→ Exercise details
Give back each line of the material that contains the word "Flux".
==== Entries shown ====
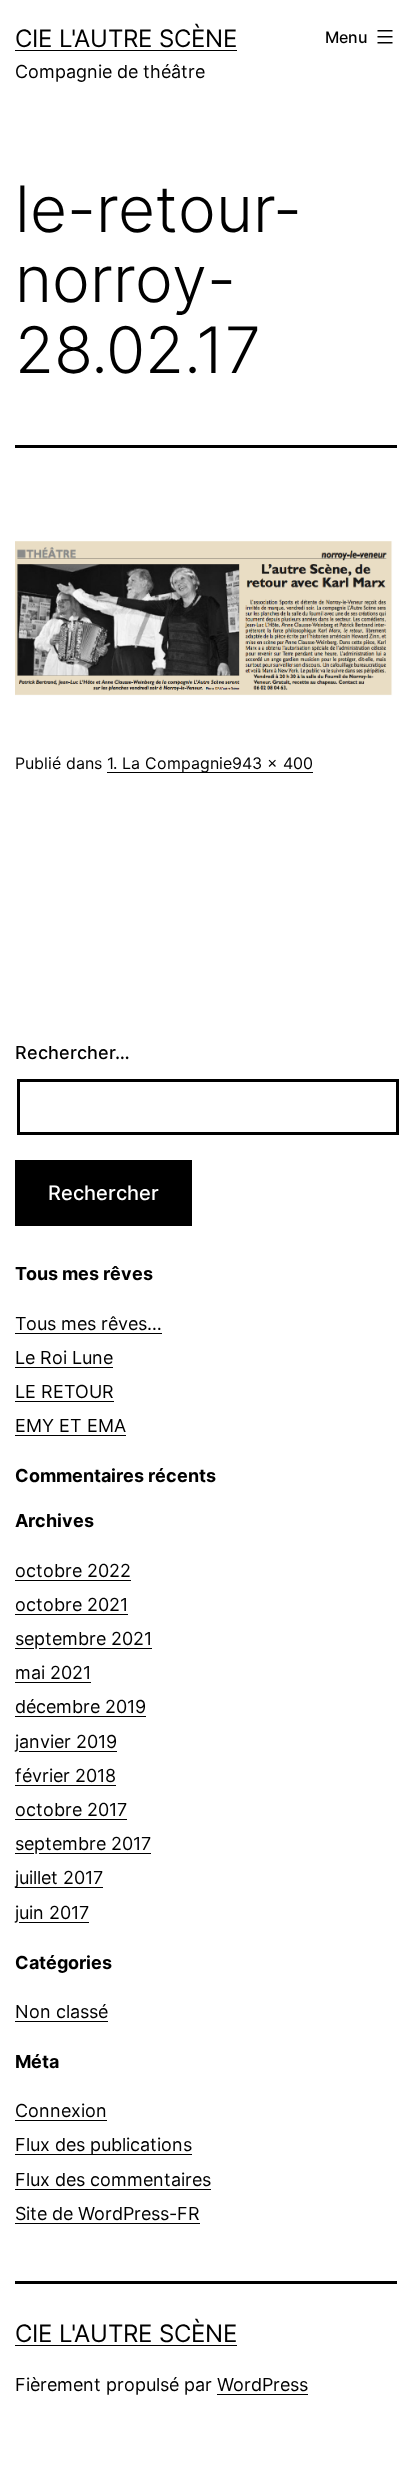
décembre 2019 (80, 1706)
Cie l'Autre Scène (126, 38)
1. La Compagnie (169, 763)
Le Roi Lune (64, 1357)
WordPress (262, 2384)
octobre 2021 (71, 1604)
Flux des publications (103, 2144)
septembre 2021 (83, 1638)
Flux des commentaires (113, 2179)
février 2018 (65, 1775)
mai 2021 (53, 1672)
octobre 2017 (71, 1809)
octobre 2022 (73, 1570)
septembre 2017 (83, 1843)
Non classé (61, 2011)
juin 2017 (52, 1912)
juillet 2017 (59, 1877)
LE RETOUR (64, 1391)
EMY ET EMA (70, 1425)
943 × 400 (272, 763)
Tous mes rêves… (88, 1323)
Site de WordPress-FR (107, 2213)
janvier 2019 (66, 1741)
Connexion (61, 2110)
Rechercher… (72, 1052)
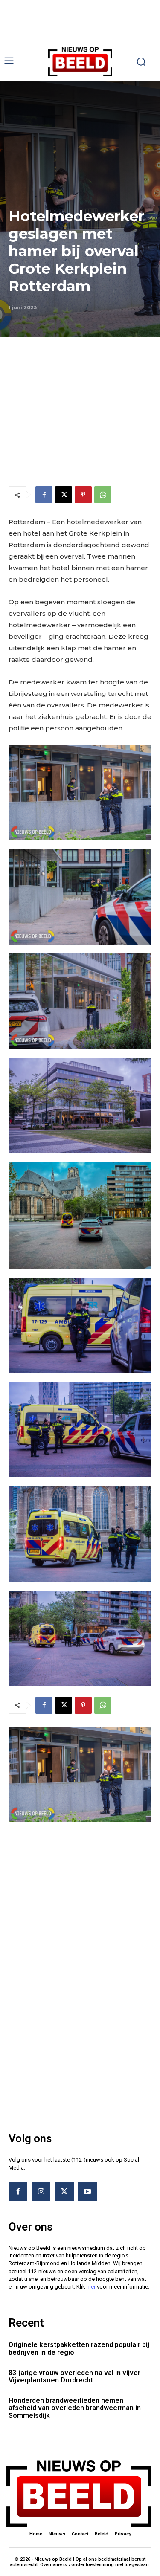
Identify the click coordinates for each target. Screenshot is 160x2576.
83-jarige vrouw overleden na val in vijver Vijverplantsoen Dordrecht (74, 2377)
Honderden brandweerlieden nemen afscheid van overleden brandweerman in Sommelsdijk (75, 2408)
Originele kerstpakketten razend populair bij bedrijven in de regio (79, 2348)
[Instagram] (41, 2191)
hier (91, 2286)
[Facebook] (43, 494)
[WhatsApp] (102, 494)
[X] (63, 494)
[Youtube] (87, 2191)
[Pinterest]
====
→ Written response
Flux des publications (103, 2144)
Flux des commentaires (113, 2179)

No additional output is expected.